- **What is expected**: Taking the line with "Where should I click to: Click the dimmed" as the first and the line with "Task: Open the golden claw weapon card" as the last, set down exactly every line in that range from the entries below, and no more.

- **The records**:

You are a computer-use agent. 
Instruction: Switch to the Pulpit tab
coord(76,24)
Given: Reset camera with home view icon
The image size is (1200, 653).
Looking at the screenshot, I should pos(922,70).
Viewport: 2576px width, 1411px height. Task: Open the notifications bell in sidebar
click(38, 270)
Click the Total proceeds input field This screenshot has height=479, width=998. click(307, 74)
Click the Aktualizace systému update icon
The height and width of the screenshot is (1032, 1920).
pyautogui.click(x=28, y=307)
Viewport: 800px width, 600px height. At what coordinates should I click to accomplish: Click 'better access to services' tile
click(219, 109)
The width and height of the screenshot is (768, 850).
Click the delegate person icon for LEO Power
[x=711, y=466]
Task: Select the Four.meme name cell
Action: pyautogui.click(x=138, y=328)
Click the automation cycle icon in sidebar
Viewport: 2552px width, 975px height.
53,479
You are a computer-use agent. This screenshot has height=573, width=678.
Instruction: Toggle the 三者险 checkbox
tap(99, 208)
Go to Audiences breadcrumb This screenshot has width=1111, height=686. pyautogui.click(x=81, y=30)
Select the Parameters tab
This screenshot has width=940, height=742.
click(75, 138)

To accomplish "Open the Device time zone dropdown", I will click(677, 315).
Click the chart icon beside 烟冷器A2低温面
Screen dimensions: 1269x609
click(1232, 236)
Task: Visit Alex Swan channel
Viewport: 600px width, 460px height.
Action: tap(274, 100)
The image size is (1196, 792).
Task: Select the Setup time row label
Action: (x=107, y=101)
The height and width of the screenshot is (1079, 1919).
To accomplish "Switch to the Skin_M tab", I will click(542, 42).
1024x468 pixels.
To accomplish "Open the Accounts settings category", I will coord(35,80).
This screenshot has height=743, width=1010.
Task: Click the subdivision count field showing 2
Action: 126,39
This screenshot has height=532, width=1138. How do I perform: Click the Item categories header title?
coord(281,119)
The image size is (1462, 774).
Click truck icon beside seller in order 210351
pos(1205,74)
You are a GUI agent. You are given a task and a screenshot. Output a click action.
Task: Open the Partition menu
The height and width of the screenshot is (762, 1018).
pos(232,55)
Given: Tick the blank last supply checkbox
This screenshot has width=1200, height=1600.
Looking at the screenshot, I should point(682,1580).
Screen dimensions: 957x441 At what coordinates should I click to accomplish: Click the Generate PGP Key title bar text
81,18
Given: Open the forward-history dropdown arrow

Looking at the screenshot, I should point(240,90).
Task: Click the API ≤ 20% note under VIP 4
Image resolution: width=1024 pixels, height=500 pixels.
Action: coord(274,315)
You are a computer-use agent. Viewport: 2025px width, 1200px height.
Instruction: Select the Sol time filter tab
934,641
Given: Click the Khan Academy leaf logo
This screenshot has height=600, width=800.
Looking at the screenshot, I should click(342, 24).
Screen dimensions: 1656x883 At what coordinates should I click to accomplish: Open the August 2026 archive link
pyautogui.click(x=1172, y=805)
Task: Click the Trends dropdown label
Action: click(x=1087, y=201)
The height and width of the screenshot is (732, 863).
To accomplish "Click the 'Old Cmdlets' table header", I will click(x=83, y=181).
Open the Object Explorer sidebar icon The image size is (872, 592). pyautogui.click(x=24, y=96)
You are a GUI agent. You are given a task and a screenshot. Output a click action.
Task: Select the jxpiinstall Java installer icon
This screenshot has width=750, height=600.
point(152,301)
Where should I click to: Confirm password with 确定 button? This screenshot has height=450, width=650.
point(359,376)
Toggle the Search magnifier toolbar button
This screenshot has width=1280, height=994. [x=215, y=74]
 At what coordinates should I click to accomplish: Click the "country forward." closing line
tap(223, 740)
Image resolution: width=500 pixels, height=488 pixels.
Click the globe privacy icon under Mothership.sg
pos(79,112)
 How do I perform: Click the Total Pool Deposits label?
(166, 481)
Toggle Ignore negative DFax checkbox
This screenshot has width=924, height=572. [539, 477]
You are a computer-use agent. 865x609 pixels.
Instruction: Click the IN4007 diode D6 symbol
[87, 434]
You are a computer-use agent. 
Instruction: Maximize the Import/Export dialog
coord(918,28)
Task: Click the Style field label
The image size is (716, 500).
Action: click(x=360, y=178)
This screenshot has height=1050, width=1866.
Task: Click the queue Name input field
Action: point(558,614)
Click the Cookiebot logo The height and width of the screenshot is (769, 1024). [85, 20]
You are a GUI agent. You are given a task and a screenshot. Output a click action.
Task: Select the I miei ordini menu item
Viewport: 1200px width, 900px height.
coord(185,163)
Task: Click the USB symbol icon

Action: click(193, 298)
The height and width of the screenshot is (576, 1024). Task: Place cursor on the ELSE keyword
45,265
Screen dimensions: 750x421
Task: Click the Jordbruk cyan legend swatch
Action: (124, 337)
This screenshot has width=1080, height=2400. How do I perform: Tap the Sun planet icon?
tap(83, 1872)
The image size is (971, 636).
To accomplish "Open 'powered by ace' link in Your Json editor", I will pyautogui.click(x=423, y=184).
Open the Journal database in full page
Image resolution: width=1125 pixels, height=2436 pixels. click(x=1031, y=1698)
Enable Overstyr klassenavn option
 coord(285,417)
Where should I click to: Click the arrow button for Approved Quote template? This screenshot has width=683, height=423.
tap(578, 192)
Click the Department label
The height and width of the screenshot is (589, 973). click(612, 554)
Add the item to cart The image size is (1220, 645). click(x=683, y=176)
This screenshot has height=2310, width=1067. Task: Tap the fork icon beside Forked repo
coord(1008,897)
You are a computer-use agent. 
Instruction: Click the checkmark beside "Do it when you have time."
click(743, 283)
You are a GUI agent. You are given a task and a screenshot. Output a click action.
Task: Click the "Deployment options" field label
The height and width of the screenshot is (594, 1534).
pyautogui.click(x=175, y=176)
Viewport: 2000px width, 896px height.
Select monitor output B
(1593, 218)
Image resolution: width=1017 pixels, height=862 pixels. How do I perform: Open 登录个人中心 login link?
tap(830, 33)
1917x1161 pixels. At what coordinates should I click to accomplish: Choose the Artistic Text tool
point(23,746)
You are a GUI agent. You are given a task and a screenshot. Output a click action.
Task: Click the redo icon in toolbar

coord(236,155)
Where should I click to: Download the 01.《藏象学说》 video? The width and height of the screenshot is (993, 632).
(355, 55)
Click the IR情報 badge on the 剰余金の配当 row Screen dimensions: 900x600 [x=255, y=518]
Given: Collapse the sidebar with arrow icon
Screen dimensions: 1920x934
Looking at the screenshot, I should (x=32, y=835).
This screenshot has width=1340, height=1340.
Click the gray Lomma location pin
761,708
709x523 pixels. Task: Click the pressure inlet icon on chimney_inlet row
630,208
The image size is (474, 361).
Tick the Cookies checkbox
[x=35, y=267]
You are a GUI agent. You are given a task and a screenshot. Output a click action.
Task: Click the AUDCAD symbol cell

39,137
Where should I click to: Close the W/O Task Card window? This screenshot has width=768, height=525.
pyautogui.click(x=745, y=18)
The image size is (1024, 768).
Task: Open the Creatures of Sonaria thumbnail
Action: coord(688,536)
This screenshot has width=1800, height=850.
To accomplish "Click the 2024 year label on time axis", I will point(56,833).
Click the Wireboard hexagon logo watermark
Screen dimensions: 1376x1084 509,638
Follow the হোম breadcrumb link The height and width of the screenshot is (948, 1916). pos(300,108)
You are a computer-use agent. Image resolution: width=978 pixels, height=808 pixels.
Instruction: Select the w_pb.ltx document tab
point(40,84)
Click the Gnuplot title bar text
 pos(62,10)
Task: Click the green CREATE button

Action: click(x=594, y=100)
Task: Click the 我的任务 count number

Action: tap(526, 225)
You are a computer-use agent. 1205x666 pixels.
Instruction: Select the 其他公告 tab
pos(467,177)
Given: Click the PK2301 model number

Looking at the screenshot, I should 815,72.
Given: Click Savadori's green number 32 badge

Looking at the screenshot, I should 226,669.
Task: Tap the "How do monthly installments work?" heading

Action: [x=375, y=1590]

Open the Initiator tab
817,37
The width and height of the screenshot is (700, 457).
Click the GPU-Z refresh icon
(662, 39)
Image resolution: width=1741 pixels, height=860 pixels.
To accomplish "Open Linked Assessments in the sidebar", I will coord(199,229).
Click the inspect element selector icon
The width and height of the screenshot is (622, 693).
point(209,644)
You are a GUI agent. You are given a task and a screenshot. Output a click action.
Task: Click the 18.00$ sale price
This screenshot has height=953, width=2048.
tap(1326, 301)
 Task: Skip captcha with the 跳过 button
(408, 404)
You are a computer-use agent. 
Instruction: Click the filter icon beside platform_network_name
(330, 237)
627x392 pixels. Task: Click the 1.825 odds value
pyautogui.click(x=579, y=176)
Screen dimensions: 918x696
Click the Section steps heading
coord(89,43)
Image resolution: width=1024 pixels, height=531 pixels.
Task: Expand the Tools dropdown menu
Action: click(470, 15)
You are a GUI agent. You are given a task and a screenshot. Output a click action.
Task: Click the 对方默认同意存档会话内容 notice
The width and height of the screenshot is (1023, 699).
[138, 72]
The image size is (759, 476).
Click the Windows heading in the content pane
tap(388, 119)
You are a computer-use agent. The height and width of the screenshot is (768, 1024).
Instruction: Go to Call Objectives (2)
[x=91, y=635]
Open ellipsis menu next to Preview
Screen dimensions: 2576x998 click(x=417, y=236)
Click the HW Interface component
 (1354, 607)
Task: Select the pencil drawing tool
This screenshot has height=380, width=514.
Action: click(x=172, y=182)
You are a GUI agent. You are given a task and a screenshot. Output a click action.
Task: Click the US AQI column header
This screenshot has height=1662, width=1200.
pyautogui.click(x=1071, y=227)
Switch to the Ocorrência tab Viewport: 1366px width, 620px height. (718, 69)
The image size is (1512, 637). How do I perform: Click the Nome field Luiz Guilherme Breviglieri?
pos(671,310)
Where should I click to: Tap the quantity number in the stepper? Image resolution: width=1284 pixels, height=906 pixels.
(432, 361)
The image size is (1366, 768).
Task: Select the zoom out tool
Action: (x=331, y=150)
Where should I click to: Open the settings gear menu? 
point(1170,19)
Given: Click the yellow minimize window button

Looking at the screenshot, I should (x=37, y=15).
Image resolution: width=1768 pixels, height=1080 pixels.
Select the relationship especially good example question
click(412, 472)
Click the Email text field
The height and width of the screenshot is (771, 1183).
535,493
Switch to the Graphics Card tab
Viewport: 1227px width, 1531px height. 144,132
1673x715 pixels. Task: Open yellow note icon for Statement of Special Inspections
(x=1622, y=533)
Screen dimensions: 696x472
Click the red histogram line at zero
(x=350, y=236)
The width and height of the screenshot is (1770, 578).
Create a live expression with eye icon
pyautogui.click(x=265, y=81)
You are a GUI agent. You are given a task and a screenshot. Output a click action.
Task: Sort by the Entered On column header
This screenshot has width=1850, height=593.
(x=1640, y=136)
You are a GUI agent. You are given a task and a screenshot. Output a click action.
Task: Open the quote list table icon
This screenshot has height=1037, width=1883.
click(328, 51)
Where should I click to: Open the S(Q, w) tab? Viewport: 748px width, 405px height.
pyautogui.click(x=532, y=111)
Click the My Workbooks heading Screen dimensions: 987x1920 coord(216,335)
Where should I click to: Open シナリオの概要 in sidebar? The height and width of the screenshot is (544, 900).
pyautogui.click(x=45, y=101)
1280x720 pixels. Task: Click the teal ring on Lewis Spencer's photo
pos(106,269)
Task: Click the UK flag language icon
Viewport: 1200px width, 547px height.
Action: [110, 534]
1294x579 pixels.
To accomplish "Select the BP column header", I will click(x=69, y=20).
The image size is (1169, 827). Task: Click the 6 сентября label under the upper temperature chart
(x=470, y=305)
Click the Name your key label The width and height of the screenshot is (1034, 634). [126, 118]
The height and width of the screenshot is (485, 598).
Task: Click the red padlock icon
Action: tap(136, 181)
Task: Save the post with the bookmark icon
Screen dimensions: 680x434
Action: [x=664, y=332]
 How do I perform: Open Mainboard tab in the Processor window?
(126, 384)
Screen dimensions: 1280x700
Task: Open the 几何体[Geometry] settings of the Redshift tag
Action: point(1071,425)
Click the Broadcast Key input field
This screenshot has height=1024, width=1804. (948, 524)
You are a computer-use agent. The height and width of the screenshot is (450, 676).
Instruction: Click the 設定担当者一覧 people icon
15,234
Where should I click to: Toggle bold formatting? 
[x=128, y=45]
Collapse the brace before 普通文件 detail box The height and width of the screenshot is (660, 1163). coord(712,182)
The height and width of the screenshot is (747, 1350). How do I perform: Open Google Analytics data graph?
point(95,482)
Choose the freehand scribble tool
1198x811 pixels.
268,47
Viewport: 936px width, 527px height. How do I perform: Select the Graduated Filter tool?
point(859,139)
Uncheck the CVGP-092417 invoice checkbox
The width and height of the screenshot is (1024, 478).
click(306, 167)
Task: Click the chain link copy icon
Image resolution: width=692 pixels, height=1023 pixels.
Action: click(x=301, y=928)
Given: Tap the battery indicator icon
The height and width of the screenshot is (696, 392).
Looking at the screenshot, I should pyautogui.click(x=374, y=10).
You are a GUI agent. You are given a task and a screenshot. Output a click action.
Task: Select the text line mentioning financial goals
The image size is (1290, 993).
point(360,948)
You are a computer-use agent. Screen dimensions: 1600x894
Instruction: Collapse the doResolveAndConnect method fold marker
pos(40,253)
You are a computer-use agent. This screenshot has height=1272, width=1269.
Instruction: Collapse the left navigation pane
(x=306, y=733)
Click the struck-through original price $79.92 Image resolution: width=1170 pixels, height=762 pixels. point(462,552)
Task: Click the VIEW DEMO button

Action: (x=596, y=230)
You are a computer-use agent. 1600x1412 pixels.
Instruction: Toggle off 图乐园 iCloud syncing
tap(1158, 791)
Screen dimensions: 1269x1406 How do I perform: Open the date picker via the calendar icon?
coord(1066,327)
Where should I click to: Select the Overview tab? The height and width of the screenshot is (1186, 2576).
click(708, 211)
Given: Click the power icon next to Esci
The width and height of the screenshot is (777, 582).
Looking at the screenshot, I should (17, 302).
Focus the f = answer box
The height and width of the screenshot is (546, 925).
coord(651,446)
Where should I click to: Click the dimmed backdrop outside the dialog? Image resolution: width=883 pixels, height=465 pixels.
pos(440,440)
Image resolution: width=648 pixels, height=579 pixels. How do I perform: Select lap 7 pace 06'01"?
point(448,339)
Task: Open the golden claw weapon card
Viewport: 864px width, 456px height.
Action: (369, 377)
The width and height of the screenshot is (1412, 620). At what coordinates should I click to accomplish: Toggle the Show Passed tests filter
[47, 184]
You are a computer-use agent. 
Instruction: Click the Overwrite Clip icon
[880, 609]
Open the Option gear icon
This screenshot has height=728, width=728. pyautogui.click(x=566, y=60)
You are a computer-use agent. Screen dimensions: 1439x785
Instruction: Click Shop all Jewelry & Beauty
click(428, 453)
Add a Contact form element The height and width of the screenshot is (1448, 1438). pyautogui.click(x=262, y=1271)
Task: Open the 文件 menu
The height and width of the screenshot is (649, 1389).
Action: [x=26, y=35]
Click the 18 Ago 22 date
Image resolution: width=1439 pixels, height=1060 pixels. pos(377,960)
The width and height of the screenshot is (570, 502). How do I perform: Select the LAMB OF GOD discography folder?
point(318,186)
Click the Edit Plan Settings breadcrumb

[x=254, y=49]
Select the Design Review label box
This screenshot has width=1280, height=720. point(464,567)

- **Task output**:
Where should I click to: Click the dimmed backdrop outside the dialog? Image resolution: width=883 pixels, height=465 pixels.
pos(440,440)
Image resolution: width=648 pixels, height=579 pixels. How do I perform: Select lap 7 pace 06'01"?
point(448,339)
Task: Open the golden claw weapon card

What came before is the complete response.